## Text under study
--

For each test set case, radiologists indicated whether they would recall the patient (i.e., BI-RADS assessment category of 0, 4, or 5, which was considered “positive”) or not (BI-RADS assessment category of 1 or 2, which was considered “negative”) . BI-RADS category 3 was not an assessment choice. In addition, they rated their level of confidence in their recall–no recall assessment as not at all confident, not very confident, neutral, confident, or very confident. Because of the low number of responses in the “not at all confident” and “not very confident” categories, these were combined into a “not confident” category for analysis.
We measured interpretive performance using PPV and NPV of a recall. We used two separate reference measures: first, the development of cancer within 12 months of imaging; and, second, either the development of a cancer or a recall of a noncancer case recommended by our panel of three expert radiologists, which we term “expert recall” in the remainder of the article.
We calculated frequency distributions for radiologists’ demographic characteristics and clinical experience both overall and according to their self-reported global ability to perceive and identify important mammographic findings. We used the Fisher exact test to assess the significance of differences observed among participants who rated their interpretative ability as average, above average, or expert.
We examined the effect of self-reported global ability and examination-level confidence on test set PPV and NPV using log-linear regression. To model PPV relative to 12-month cancer status, we fit log-linear generalized estimating equation (GEE) models on the subset of test set cases recalled by participants, with 12-month cancer status as a binary outcome, assuming a robust Poisson variance. This approach yields valid variance estimates for relative risk of common binary outcomes . To model PPV relative to recall as determined by our expert panel, we repeated this analysis on the same subset of test set examinations using expert recall as the binary outcome. We modeled the NPV with respect to both the cancer-status and expert-recall reference measures by fitting similar models on the subset of examinations that were not recalled by participants. Models for the effect of self-reported global ability were adjusted for the prevalence of the appropriate reference measure (cancer or expert recall), which differed according to test set assignment. Models for the effect of examination-level confidence were adjusted for radiologist sex, test set assignment, practice specialization, fellowship training, years of mammography interpretation, and use of digital mammography equipment in practice. We estimated the relative PPV and NPV for each examination-level confidence using neutral confidence as the referent category. Trend tests were conducted by refitting the models treating confidence as an ordinal categoric variable with values of from 1 to 4.
We hypothesized that the effect of examination-level confidence on interpretive accuracy would differ between participants who interpret mammograms frequently versus those who do not. Therefore, we allowed an interaction between examination-level confidence and weekly interpretive volume, which we dichotomized into low volume (0–99 mammograms read per week) and high volume (≥ 100 mammograms read per week).

--

## Work order
Reproduce the passage on the mammogram reading study between "We measured interpretive" and "average, or expert.", inclusive. The data that come after this text have no part in this exercise.

--

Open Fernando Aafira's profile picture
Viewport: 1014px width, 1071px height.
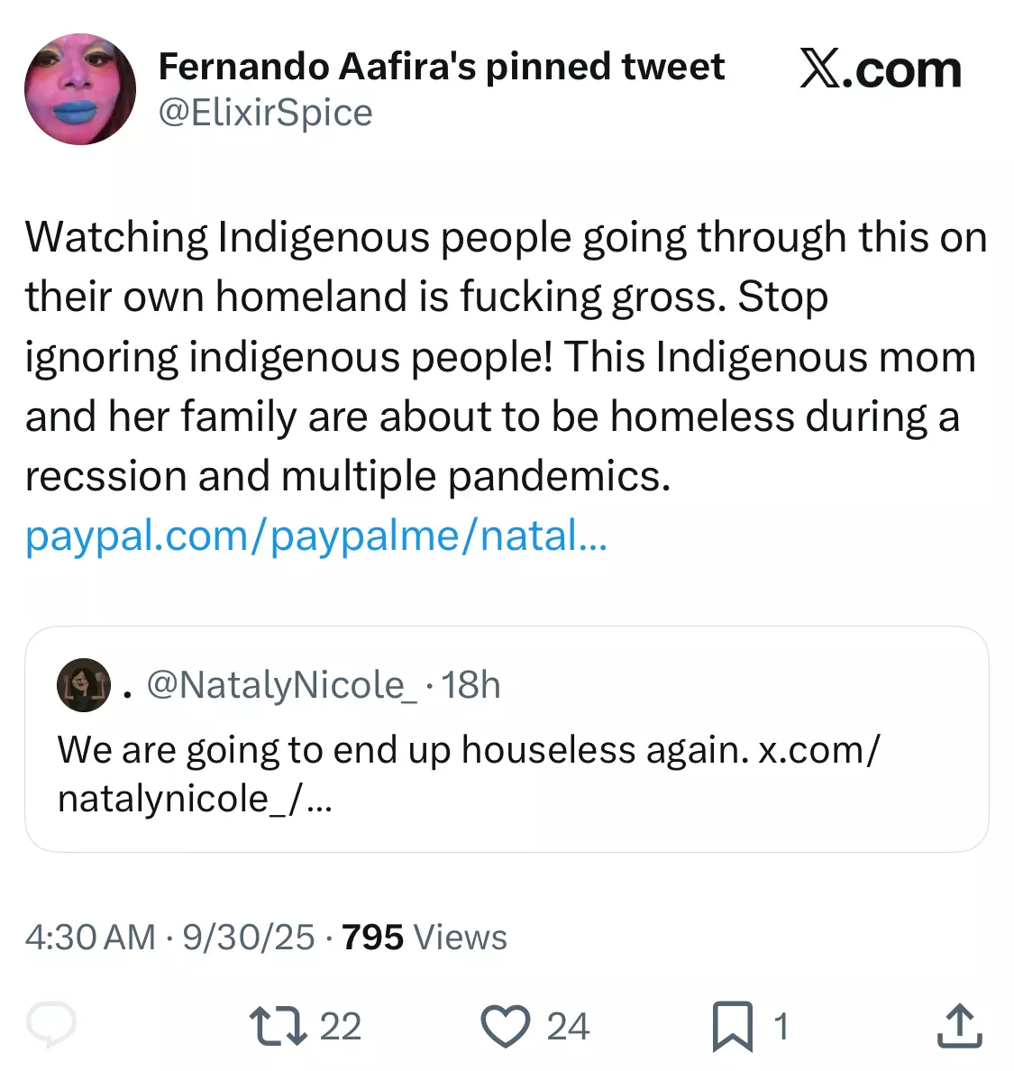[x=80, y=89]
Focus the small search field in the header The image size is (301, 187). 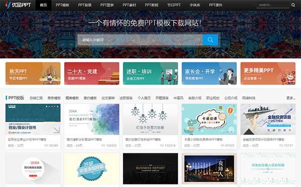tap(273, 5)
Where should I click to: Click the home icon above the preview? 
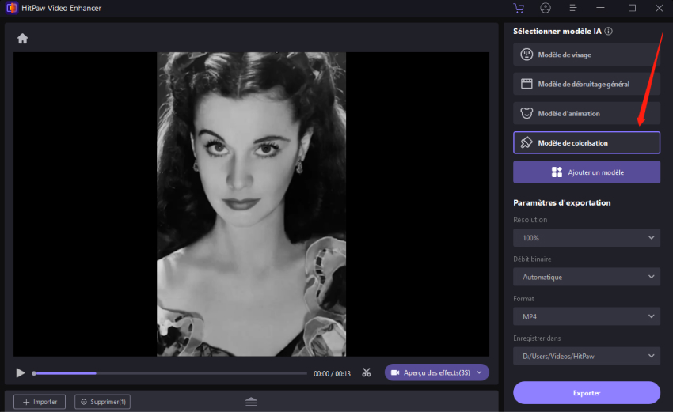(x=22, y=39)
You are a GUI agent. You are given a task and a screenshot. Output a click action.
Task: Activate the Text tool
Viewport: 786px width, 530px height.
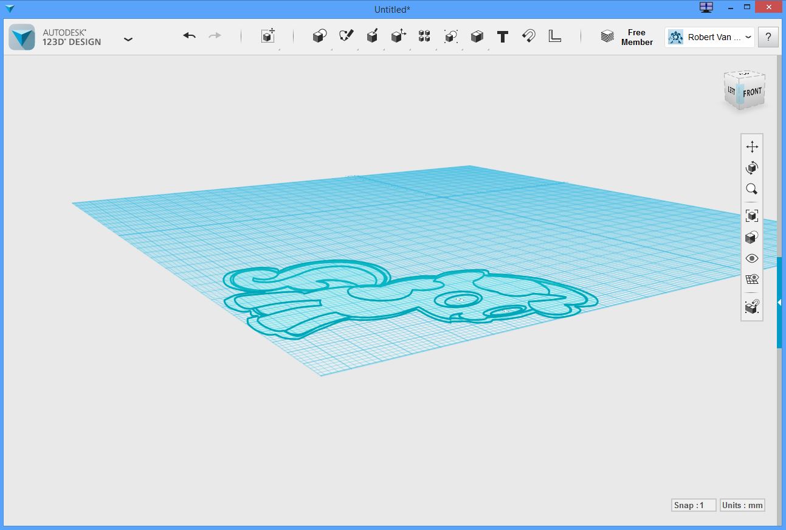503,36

--

## Response box
We measured interpretive performance using PPV and NPV of a recall. We used two separate reference measures: first, the development of cancer within 12 months of imaging; and, second, either the development of a cancer or a recall of a noncancer case recommended by our panel of three expert radiologists, which we term “expert recall” in the remainder of the article.
We calculated frequency distributions for radiologists’ demographic characteristics and clinical experience both overall and according to their self-reported global ability to perceive and identify important mammographic findings. We used the Fisher exact test to assess the significance of differences observed among participants who rated their interpretative ability as average, above average, or expert.